Meadowbrook Elementary is the only year-round school west of Asheville — a distinction it’s had for 19 years since first taking up the mantel of a year-round school calendar.
But the year-round schedule is out of sync with state testing schedules and curriculum benchmarks, and that’s become increasingly problematic, said Meadowbrook Principal Stephanie Mancini.
“Lately, we have received critical curriculum information from the state after the first quarter is already over,” Mancini said. “This leads to pacing guides being revised after we have already started our school year, teachers playing catch-up with curriculum and confusion for students and parents.”
While teachers at Meadowbrook are 100 percent in favor of switching to a traditional calendar, only half of Meadowbrook’s parents support the change, according to surveys. The school sent home two surveys, and the results were about 50-50 each time.
Most preferring a year-round schedule liked being able to take family vacations at off times of year, or felt child care was easier without a long summer to contend with.
Summer slide myth?
Students on a year-round schedule don’t actually go to school any more than their August-to-June peers at other schools.
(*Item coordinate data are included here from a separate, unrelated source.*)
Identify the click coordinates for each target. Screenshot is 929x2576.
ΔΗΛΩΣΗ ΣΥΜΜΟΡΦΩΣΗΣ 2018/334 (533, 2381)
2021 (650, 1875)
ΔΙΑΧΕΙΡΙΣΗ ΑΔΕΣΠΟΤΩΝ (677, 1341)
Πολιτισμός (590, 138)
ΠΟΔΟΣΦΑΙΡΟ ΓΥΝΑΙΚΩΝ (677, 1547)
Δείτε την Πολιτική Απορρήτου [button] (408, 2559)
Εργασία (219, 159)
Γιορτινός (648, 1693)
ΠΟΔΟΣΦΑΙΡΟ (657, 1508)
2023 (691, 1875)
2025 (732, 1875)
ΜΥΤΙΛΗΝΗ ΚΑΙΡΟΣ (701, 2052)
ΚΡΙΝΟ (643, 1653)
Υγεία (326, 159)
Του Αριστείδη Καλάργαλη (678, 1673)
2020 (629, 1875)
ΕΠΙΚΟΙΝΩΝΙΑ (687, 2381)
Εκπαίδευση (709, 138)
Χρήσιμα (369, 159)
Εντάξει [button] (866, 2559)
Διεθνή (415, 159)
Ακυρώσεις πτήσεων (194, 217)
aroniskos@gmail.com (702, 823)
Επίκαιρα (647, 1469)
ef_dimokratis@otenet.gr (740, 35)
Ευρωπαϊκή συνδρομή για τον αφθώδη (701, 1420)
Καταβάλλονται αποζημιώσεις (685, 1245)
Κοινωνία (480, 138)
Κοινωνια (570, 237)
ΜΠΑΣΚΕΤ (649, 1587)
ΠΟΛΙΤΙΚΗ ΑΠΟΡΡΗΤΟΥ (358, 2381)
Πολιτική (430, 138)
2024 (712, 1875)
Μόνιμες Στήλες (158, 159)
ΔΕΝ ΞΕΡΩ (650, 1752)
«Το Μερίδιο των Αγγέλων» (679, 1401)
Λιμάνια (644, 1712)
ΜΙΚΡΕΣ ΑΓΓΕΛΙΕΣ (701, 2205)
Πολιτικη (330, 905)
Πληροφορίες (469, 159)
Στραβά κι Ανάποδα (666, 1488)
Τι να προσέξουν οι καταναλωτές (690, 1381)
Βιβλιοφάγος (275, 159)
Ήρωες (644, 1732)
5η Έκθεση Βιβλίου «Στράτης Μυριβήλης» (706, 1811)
They still clock in at 180 days like everyone else, but the year is divvied up differently.
Summer break is only four or five weeks — compared to 10 — with a two-week mini-break after each quarter.
Mancini said the benefits once touted by year-round school advocates — primarily preventing the so-called “summer slide” when students take an extended break from the books — haven’t been borne out.
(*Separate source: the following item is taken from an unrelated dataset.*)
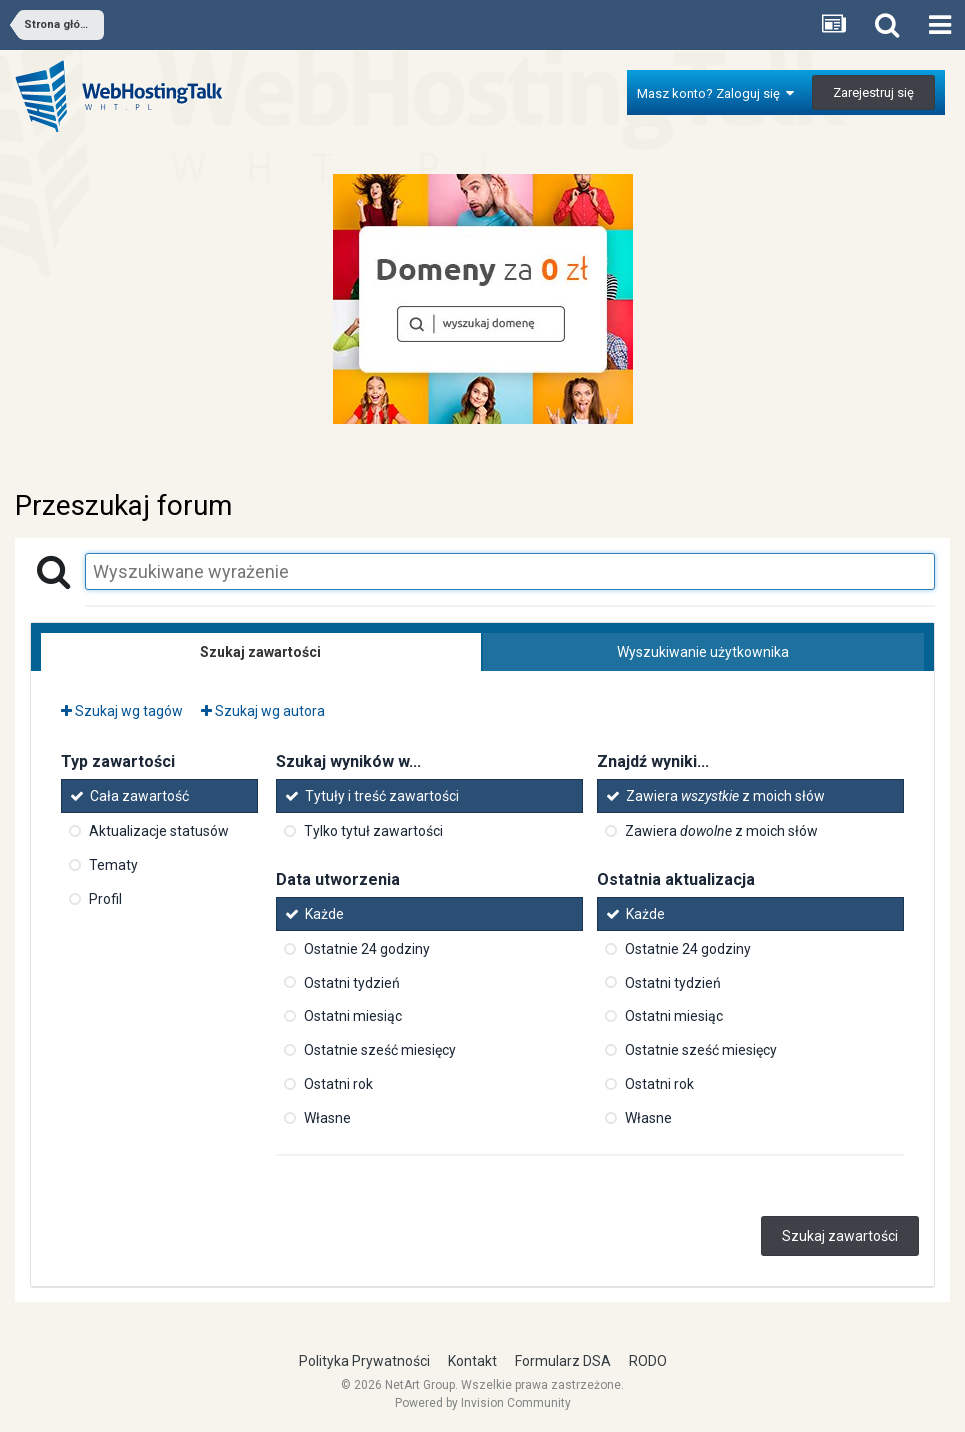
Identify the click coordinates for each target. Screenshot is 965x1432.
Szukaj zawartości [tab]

National studies examining the pros and cons of year-round school have shown any break longer than three weeks still results in backsliding. That means Meadowbrook’s five-week summer break is still too long to prevent the dreaded summer slide. Meanwhile, the mini-breaks during the year pose setbacks of their own.
Meadowbrook students were out of school for a month this winter, when a three-week Christmas break was followed by another week of lost school due to snow. Making matters worse, students were hit with standardized mid-year assessments on the heels of the four-week hiatus, Mancini said.
Meadowbrook went year-round in 1997. It was an early pioneer of year-round school, which was being heralded at the time as the newest trend in education, with proponents predicting a gradual national movement toward year-round school as the new normal.
But the concept hasn’t gained traction to the extent predicted 20 years ago. Only 4 percent of public schools nationwide follow a year-round schedule.
Year-round school is also heralded as a way to prevent teacher burnout, by giving them periodic breaks during the year. But Mancini has found the opposite to be true. She has trouble getting teachers to actually take a break during the intermittent two-week vacations every nine weeks. By the time they wrap up grading and other loose ends when one quarter is over, they shift right into planning for the next nine-week session.
“They are always there,” Mancini said.
The shorter summer break likewise doesn’t allow enough transition time for teachers. As soon as they wrap up one school year, they are already trying to prep their classes for the start of the new year in mid-July.
“Teachers are pretty fanatical of course about how their classrooms look and they want them to be just amazing,” Mancini said. “Turning around a school building is a lot of work. In order to get the building ready for teachers, custodians would come in to work at 2 a.m.”
Teachers at Meadowbrook also miss out on summer workshops because school is back in session.
This summer, two teachers plan to attend the International Literacy Association conference with Mancini in Boston, which they couldn’t have done before.
They also miss countywide back-to-school workshops that the rest of the county’s teachers partake in.
“It is also really important to collaborate with teachers from other schools in the county,” Mancini said.
Meadowbrook’s year-round schedule poses a logistical challenge for parents with an older child in middle or high school in the county with a traditional calendar. Many of those who are against a change weren’t in that boat yet, Mancini said.
“Several parents hadn’t considered that. One mom said ‘If I had one going to Canton Middle and one here, I would vote differently,’” Mancini recounted.
Meadowbrook has 300 students. Because of its unique status — being the only year-round school in Haywood County — families can opt to attend Meadowbrook from anywhere in the county, even if they don’t live in Meadowbrook’s district.
Around 50 students currently fall in that category. Mancini said the number of students seeking waivers to attend Meadowbrook from other districts due to its year-round schedule seems to be less than it once was.
Without the draw of a year-round calendar, some families may switch schools, reverting to the school in their assigned district once Meadowbrook is no longer year-round.
However, some families who live in Meadowbrook’s district but don’t like the year-round schedule opt-out and attend another school elsewhere in the county. Mancini predicts any loss in students who leave once Meadowbrook is no longer year-round will be offset by those coming back to Meadowbrook once it’s on a traditional schedule.
Meadowbrook held two parent meetings this year to discuss the possibility of switching to a traditional school calendar. Neither was heavily attended.
One of the meetings in early January drew only 22 parents, some of whom strongly supported sticking with the year-round calendar.
But Mancini said after explaining the rationale behind the change, most understood.
“We explained that we aren’t here for us. We are here for these children, and we want to do what is best for them,” Mancini said. “We love these kids. I go home and worry about these kids. You wouldn’t be in this job if you didn’t want the best for children.”